#### Extract to read
In short, Europe’s devotion to small data may be producing small results.
In the global AI race, the consequences are visible.
Europe’s advantage in regulation has become its disadvantage in innovation.
Europe does not need to abandon privacy to stay competitive — it needs to modernise how it interprets its principles. Europe’s approach to AI development should not prioritise minimal data but must demand responsible data.
Pragmatic reforms could align data minimisation with digital reality. Such reforms might focus on increased risk-based interpretations that shift the focus from data quantity to risk mitigation. They might also include dynamic proportionality tests, allowing broader data use when clear societal benefits and public interests are at stake. And moving away from compliance checklists to outcome based accountability, giving AI developers flexibility whilst preserving public trust.
These changes would align the GDPR’s spirit — protecting individuals — with its new context: enabling responsible AI that benefits them.
The principle of data minimisation clearly made sense in the fledgling days of digital technology but the technologies we now seek to regulate have changed beyond recognition. Europe is trying to train modern AI under rules written for another era. Insistence on ever-smaller datasets in the name of privacy might deliver the cleanest compliance record, but at the cost of innovation.
Less data may mean more virtue — but it also means less progress.
17 December 2025
########
#### Given material
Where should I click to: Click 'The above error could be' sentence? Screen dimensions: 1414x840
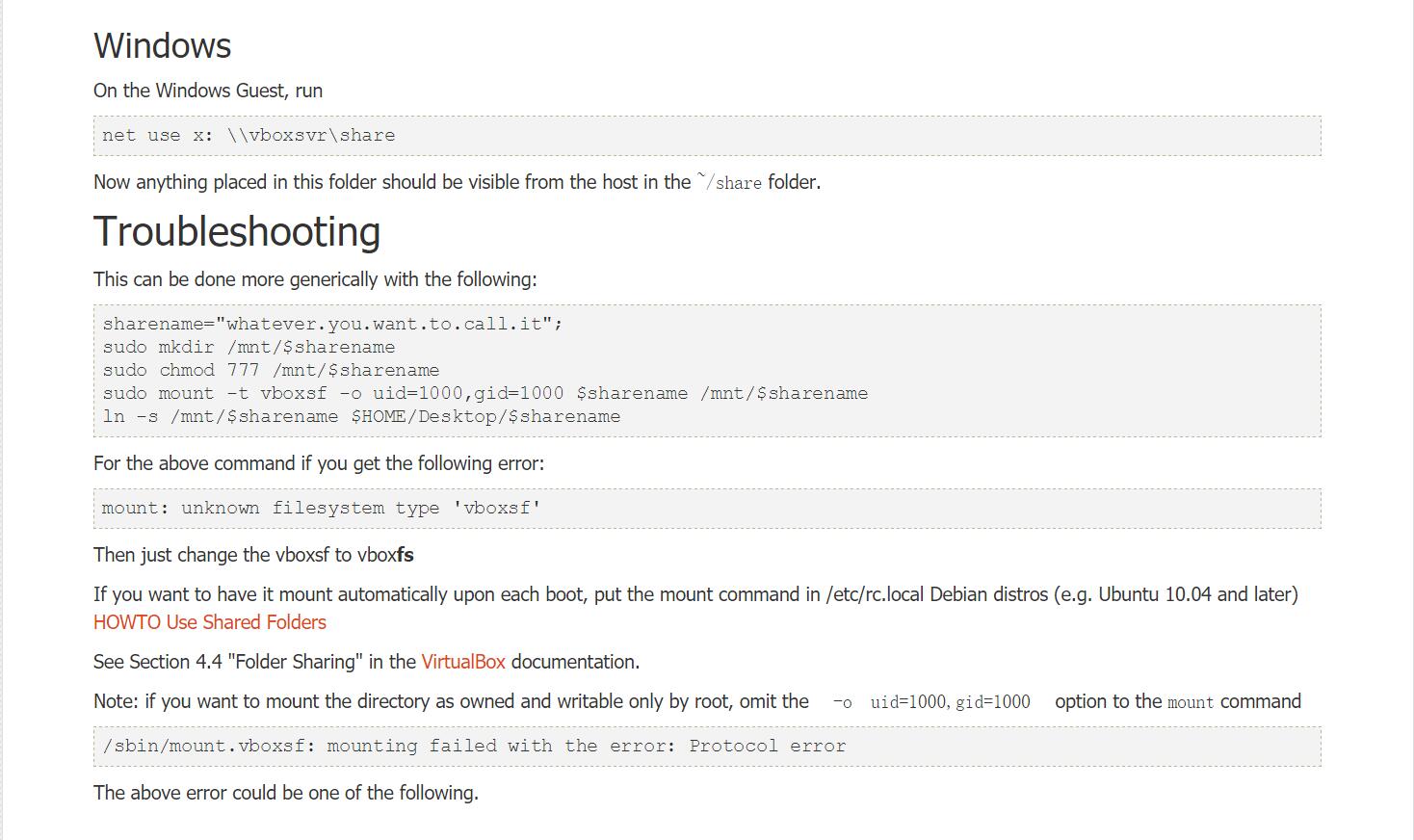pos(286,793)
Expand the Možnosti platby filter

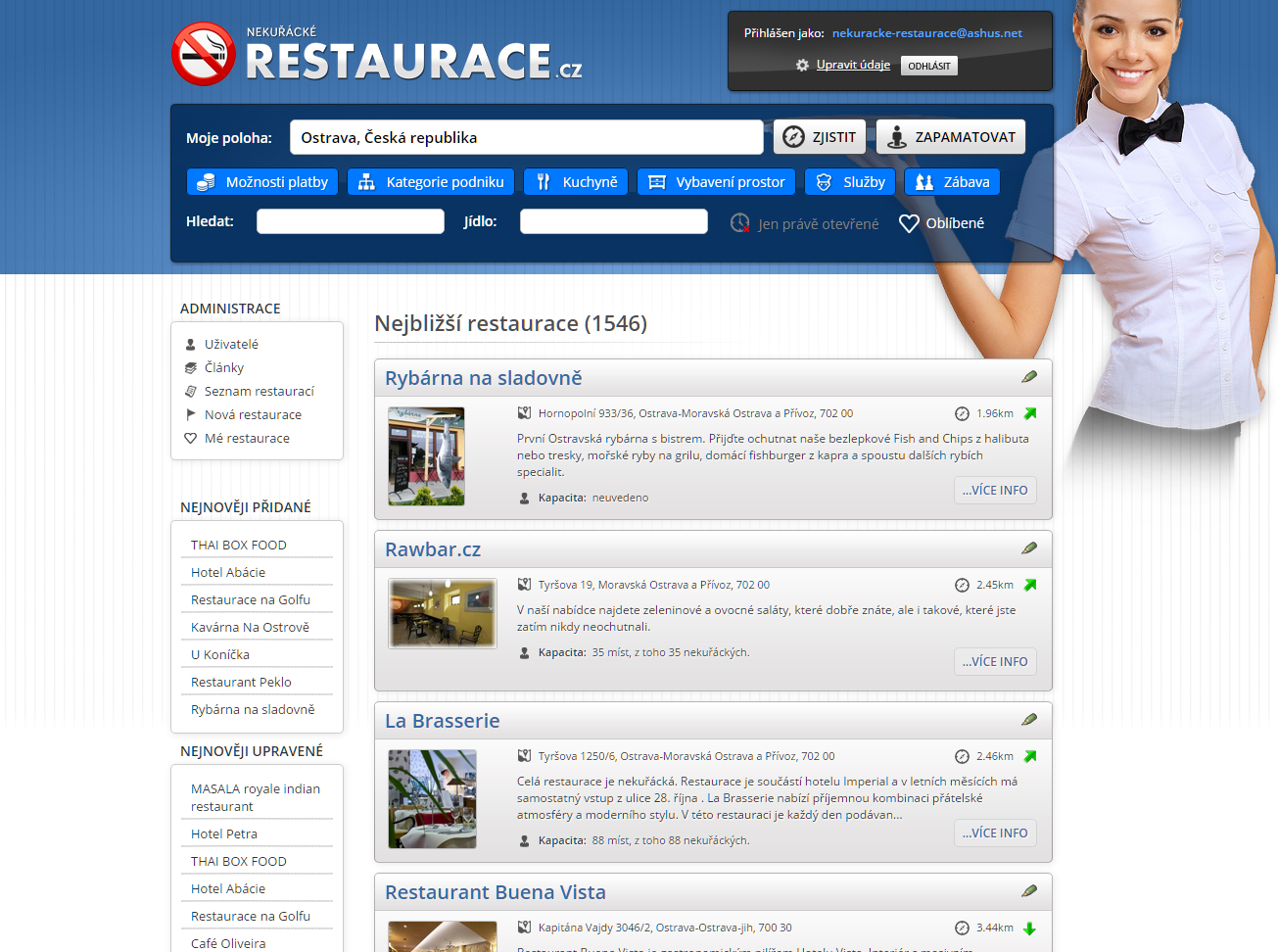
########
To-do list:
- 1) Retype the passage from the text on data minimization above, between "Europe’s advantage in" and "preserving public trust.", inclusive.
- 2) In the text on data minimization, render this sentence in French: "Europe’s advantage in regulation has become its disadvantage in innovation."

Outputs by task:
- 1)
Europe’s advantage in regulation has become its disadvantage in innovation.
Europe does not need to abandon privacy to stay competitive — it needs to modernise how it interprets its principles. Europe’s approach to AI development should not prioritise minimal data but must demand responsible data.
Pragmatic reforms could align data minimisation with digital reality. Such reforms might focus on increased risk-based interpretations that shift the focus from data quantity to risk mitigation. They might also include dynamic proportionality tests, allowing broader data use when clear societal benefits and public interests are at stake. And moving away from compliance checklists to outcome based accountability, giving AI developers flexibility whilst preserving public trust.

- 2) L’avantage de l’Europe en matière de réglementation est devenu son désavantage en matière d’innovation.